■ **PROMPT**:
Rewrite the lines from the one containing "This screenshot has width=2349, height=1318." through the one containing "click(x=566, y=56)", inclusive, replacing "dropdown menu" with "drop-down list" and changing nothing else. Leave the pictures out of your answer.

(Dataset entries)
============

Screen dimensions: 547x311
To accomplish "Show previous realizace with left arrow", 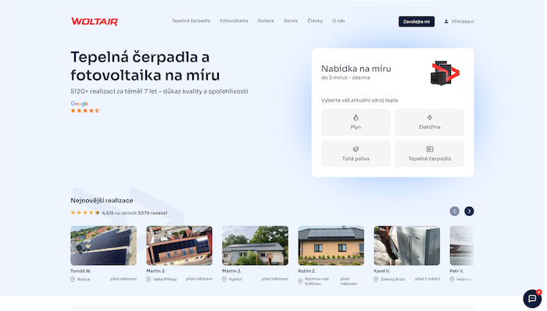I will tap(454, 211).
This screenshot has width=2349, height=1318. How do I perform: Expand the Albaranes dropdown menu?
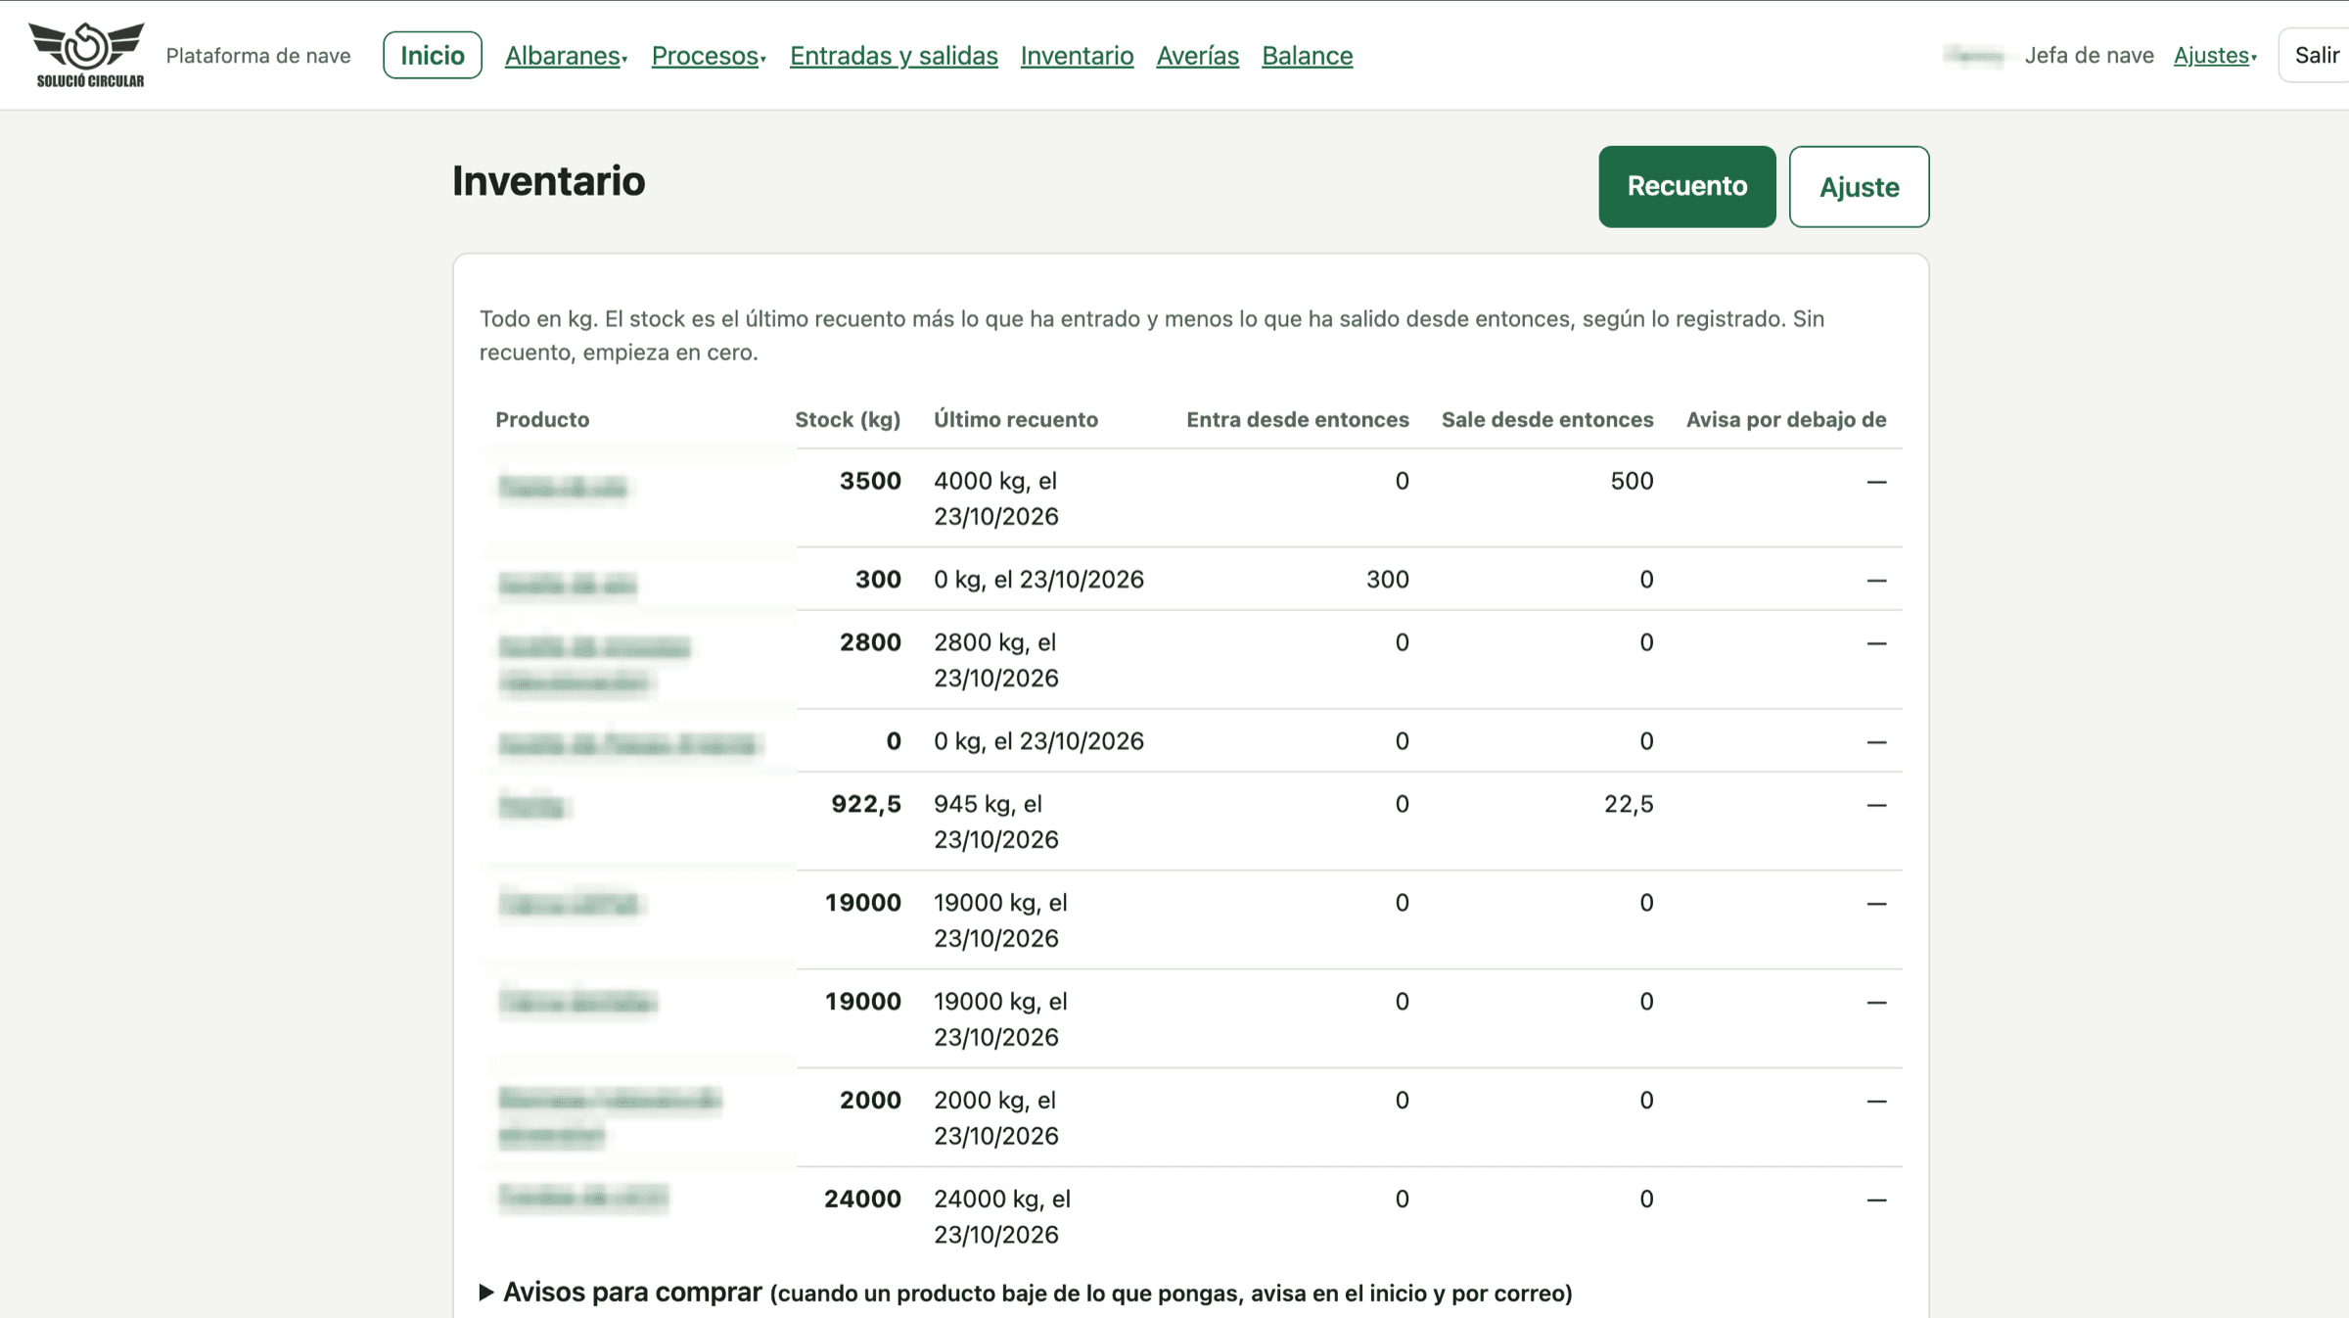click(x=566, y=56)
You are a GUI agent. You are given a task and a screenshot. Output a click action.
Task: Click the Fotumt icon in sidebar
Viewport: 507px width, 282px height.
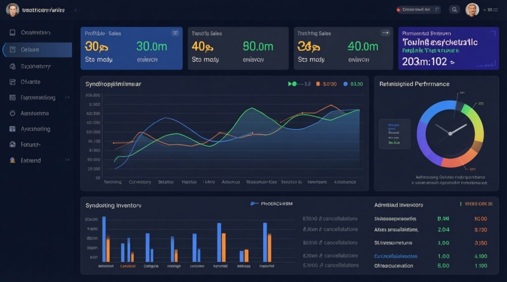click(x=12, y=145)

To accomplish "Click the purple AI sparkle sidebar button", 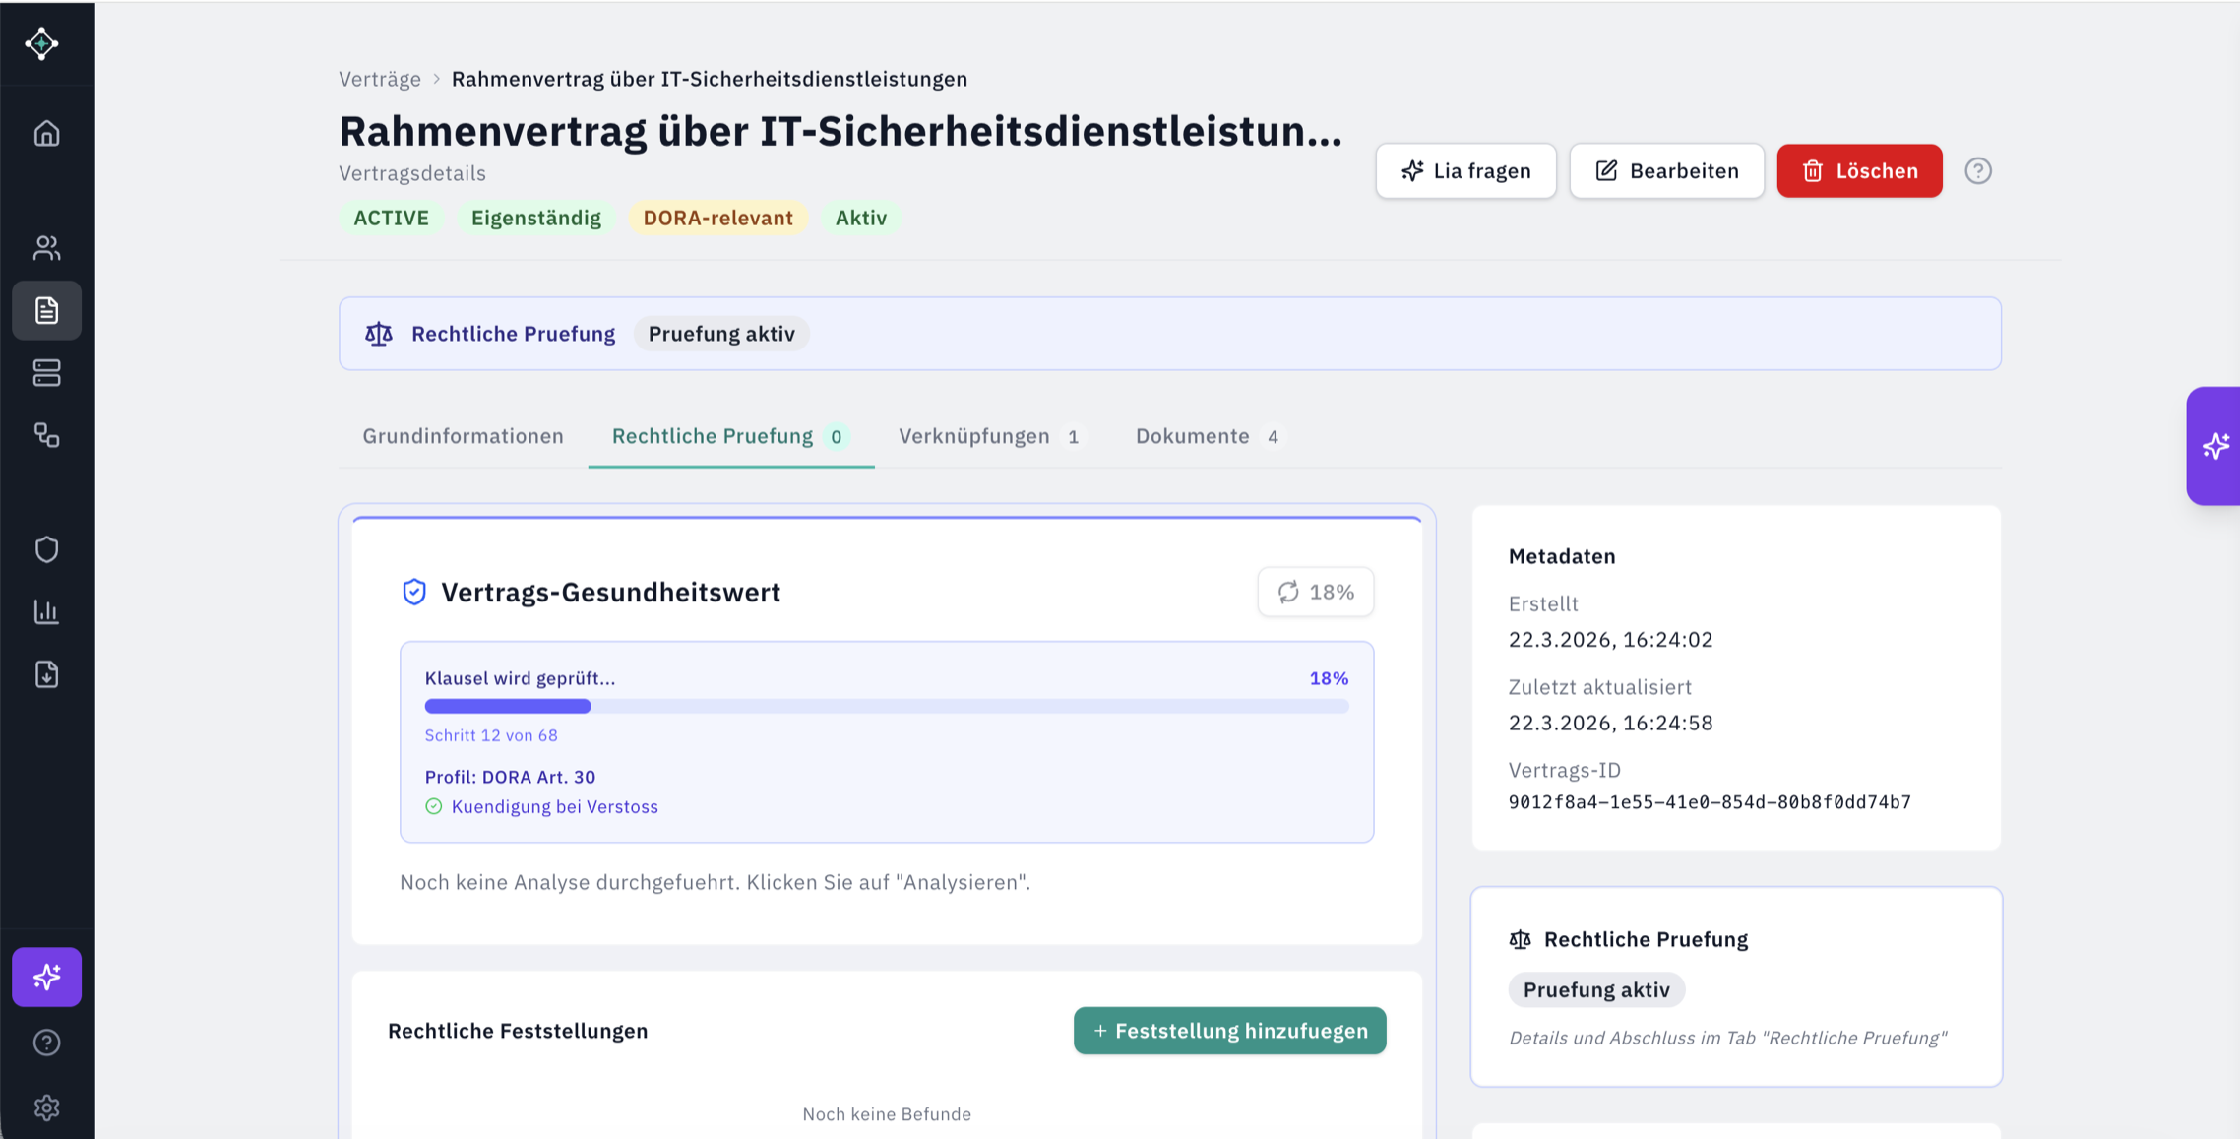I will click(46, 977).
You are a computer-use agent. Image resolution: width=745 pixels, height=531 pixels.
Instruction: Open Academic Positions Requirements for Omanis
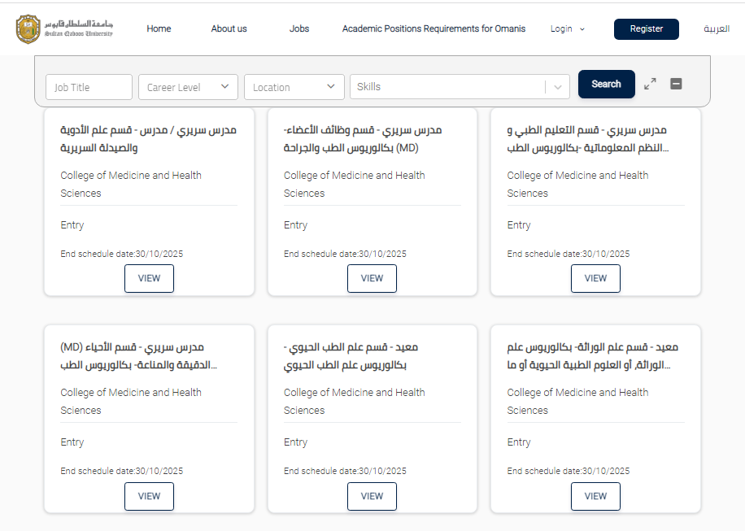click(x=433, y=29)
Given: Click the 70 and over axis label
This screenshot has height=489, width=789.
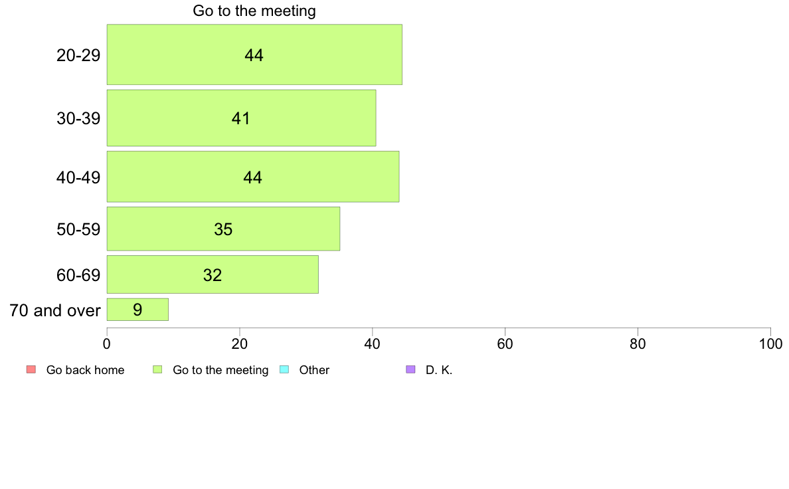Looking at the screenshot, I should pyautogui.click(x=55, y=310).
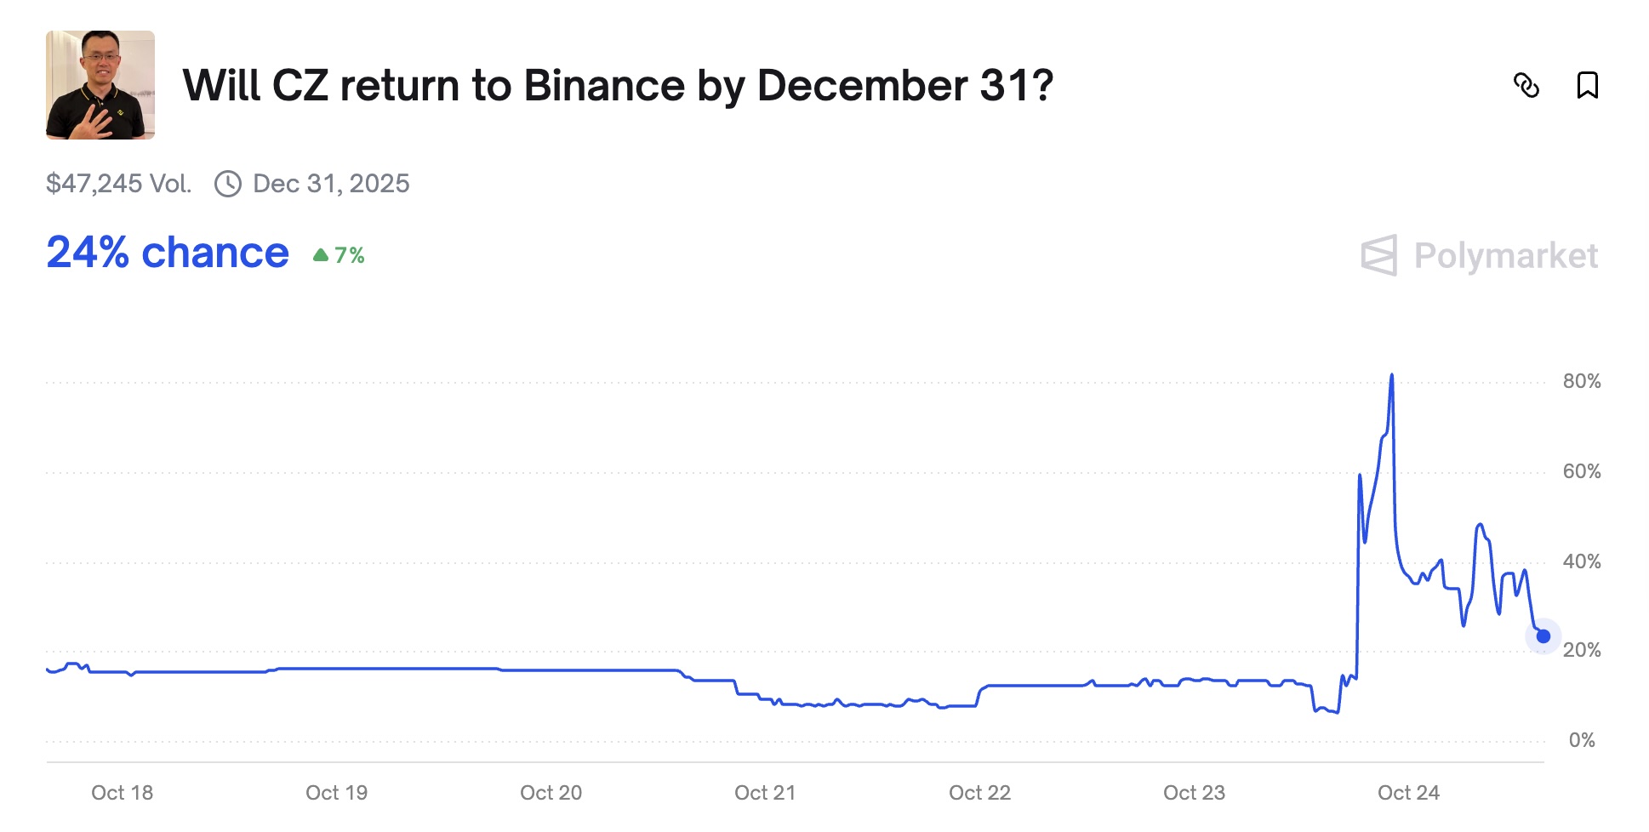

============

■ **WRITTEN SOLUTION**:
This screenshot has width=2349, height=1318. How do I perform: Expand the Albaranes drop-down list?
click(x=566, y=56)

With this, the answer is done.